RTX 3080 vs Tesla V100 16GB

AmperevsVoltaUpdated 35 days ago

RTX 3080 emerges as the winner for most common cloud use cases like fine-tuning and inference. Its lower pricing from $0.06 per hour averaging $0.17 per hour, combined with 29.8 TFLOPS FP32 and Ampere efficiency, outperforms V100's costlier $0.82 per hour average for balanced workloads.

Tesla V100 16GB from $0.19/hr

Specifications Compared

SpecRTX-3080V100
TDP320W300W
VRAM10-12 GB16-32 GB
CUDA Cores8,7045,120
Memory TypeGDDR6XHBM2
ArchitectureAmpereVolta
Form FactorsPCIeSXM2, PCIe
InterconnectNVLink, PCIe 3.0
Tensor Cores272640
FP16 Performance29.8 TFLOPS125 TFLOPS
FP32 Performance29.8 TFLOPS15.7 TFLOPS
Memory Bandwidth760 GB/s900 GB/s

Performance Analysis

FP16 performance disparity favors the V100 at 125 TFLOPS over RTX 3080's 29.8 TFLOPS, accelerating half-precision training common in deep learning where models like transformers benefit from reduced precision without accuracy loss. This enables V100 to process larger models faster in FP16-dominant workflows. Conversely, RTX 3080's 29.8 TFLOPS FP32 surpasses V100's 15.7 TFLOPS, suiting single-precision tasks in scientific simulations or older codebases requiring full FP32.

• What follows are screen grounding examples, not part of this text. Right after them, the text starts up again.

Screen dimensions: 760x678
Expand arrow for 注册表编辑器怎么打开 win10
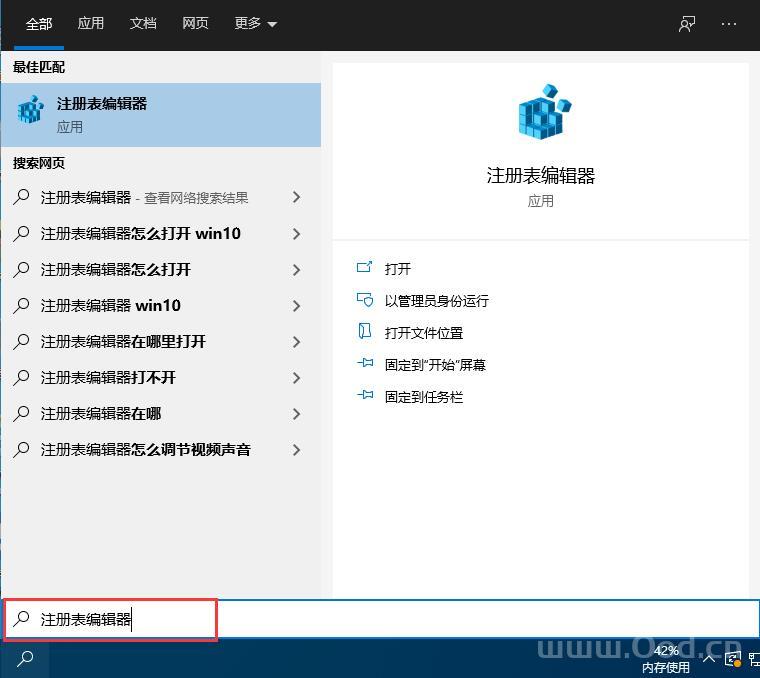click(296, 234)
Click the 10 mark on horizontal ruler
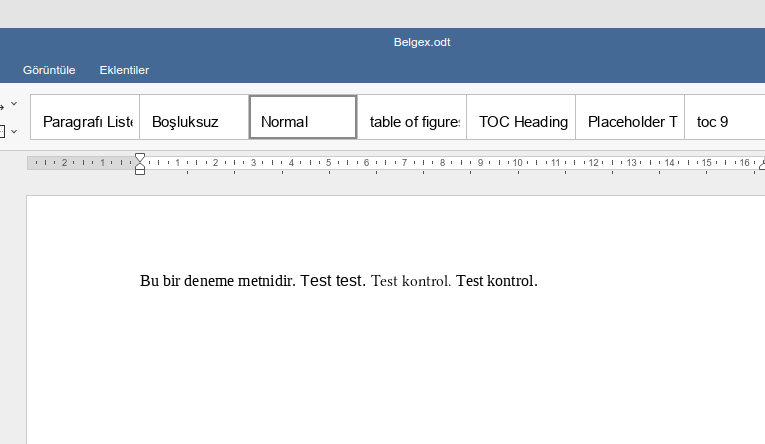Screen dimensions: 765x444 (517, 162)
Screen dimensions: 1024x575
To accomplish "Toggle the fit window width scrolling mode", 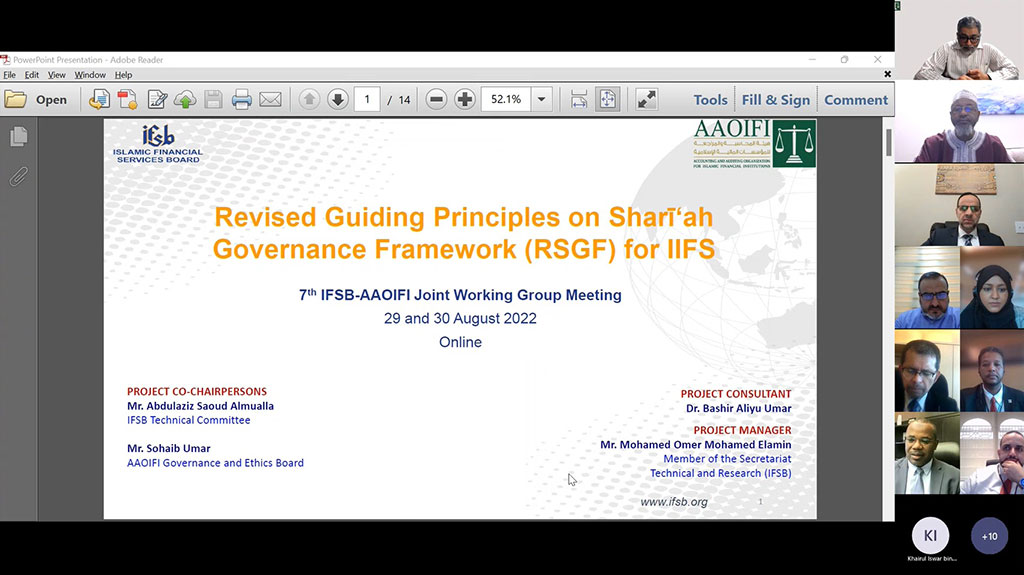I will [579, 99].
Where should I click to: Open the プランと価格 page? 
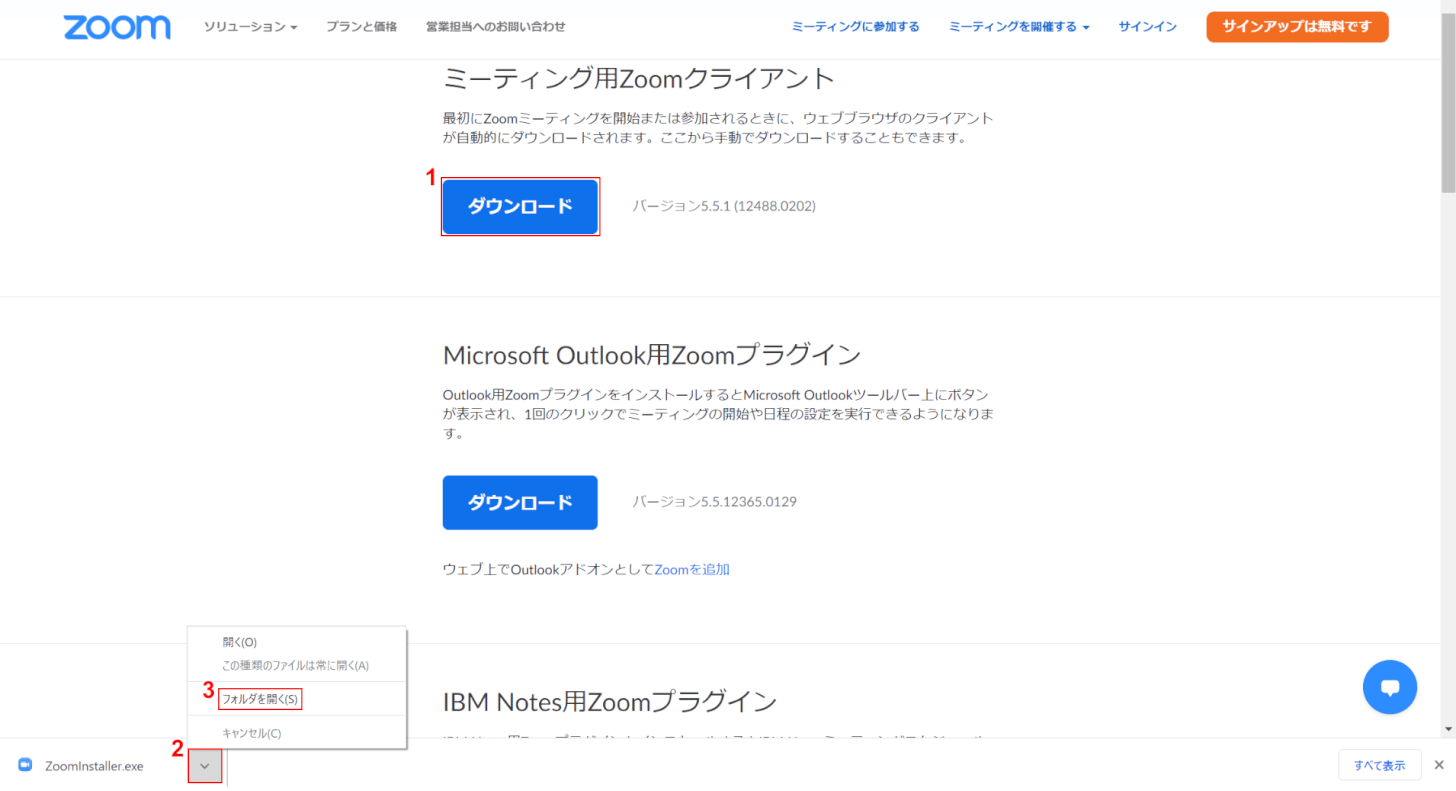(x=361, y=27)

Memory specifications impact real-world throughput: V100's 16 GB HBM2 and 900 GB/s bandwidth handle bigger batch sizes in memory-bound training, reducing overhead in large language model optimization compared to RTX 3080's 10 to 12 GB GDDR6X at 760 GB/s. Higher bandwidth on V100 minimizes data starvation during intensive matrix operations.

Power and interconnects show parity with TDPs at 320W for RTX 3080 and 300W for V100, but V100's NVLink enables scalable multi-GPU setups for distributed training, outperforming RTX 3080's PCIe-only connectivity in cluster environments.

Live Cloud Pricing

Real-time prices from 25+ providers. Updated every 60 seconds.

Tesla V100 16GB

ProviderGPU ModelVRAMHost SpecsRegionPriceStatusAction
TensorDock
TensorDock
NVIDIA Tesla V100 16GB
16GB VRAM
$0.19/GPU/hr
Available
TensorDock
TensorDock
NVIDIA Tesla V100 16GB
16GB VRAM
$0.19/GPU/hr
Available
TensorDock
TensorDock
NVIDIA Tesla V100 32GB
32GB VRAM
$0.29/GPU/hr
Available
TensorDock
TensorDock
NVIDIA Tesla V100 32GB
32GB VRAM
$0.29/GPU/hr
Available
Lambda Labs
Lambda Labs
8×NVIDIA Tesla V100 16GB
16GB VRAM
$0.79/GPU/hr
$6.32/hr total (8×)
Available

Compare real-time pricing across 25+ providers

When to Choose the RTX 3080

RTX 3080 suits cost-sensitive projects leveraging its pricing from $0.06 per hour averaging $0.17 per hour. Balanced FP32 at 29.8 TFLOPS excels in inference or fine-tuning where single-precision dominates, and Ampere architecture supports modern features like improved ray tracing for graphics-ML hybrids.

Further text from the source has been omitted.